Do this:
From the listing below, extract the lines between the one holding "0xFFFF…F address label" and the one holding "pos(125,233)", inclusive, and reproduce them without any change.

Position data for words and items
((

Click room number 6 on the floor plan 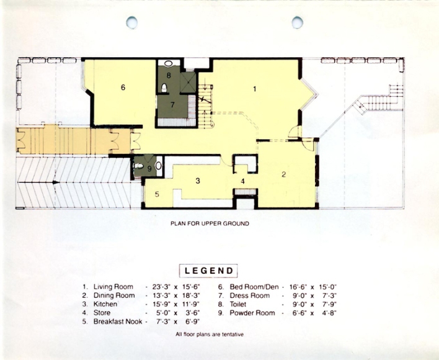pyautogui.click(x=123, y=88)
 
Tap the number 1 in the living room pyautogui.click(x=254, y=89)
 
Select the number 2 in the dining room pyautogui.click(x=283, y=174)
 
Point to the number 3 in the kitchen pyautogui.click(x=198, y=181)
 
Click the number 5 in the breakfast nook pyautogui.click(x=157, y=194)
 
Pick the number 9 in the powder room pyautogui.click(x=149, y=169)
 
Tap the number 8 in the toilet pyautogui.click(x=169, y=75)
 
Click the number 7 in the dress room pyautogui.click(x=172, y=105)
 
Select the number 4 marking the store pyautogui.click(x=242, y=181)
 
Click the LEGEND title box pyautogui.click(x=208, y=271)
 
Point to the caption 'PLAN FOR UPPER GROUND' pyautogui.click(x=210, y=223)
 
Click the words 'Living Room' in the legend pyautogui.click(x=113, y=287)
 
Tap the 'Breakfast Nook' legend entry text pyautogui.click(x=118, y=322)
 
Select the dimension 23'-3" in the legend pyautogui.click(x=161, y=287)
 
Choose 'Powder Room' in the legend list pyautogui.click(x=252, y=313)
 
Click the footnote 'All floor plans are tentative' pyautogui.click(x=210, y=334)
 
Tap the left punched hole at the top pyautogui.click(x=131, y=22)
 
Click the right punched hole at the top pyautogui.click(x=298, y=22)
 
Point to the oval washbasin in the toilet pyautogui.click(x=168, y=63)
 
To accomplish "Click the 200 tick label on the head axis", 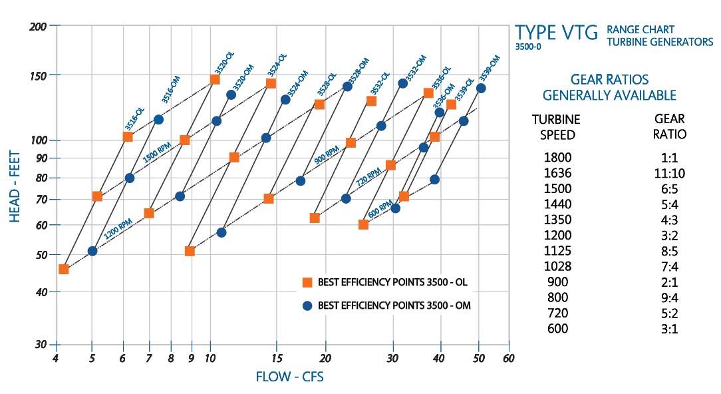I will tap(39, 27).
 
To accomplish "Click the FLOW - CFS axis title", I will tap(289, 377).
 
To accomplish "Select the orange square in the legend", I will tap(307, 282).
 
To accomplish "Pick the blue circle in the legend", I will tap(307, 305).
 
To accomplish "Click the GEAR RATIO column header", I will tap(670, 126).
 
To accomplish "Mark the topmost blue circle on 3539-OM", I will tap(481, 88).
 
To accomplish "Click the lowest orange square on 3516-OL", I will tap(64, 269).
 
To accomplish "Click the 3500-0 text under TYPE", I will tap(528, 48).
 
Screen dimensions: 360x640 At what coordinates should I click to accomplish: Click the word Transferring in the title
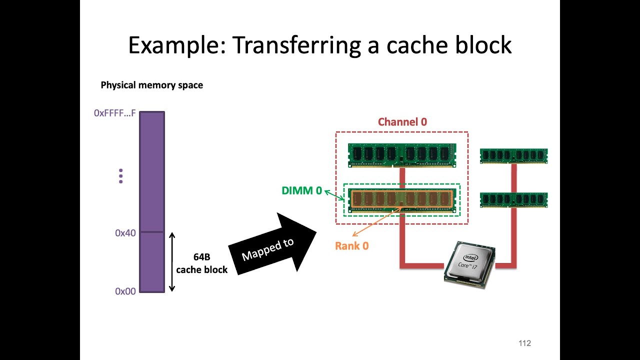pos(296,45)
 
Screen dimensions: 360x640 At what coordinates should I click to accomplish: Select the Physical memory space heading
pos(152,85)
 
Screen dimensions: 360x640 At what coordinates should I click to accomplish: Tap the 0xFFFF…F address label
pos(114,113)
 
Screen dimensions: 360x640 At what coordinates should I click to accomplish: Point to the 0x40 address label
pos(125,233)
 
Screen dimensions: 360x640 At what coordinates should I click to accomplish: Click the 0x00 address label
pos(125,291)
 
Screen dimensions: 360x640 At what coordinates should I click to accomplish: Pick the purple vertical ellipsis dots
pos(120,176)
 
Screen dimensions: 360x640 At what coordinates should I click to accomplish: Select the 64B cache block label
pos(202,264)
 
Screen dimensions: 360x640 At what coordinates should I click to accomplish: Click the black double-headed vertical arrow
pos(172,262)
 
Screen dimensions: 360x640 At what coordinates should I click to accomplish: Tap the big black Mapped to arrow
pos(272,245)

))

Exercise response:
Screen dimensions: 360x640 At what coordinates should I click to accomplish: Tap the 0xFFFF…F address label
pos(114,113)
 
Screen dimensions: 360x640 At what coordinates should I click to accomplish: Point to the 0x40 address label
pos(125,233)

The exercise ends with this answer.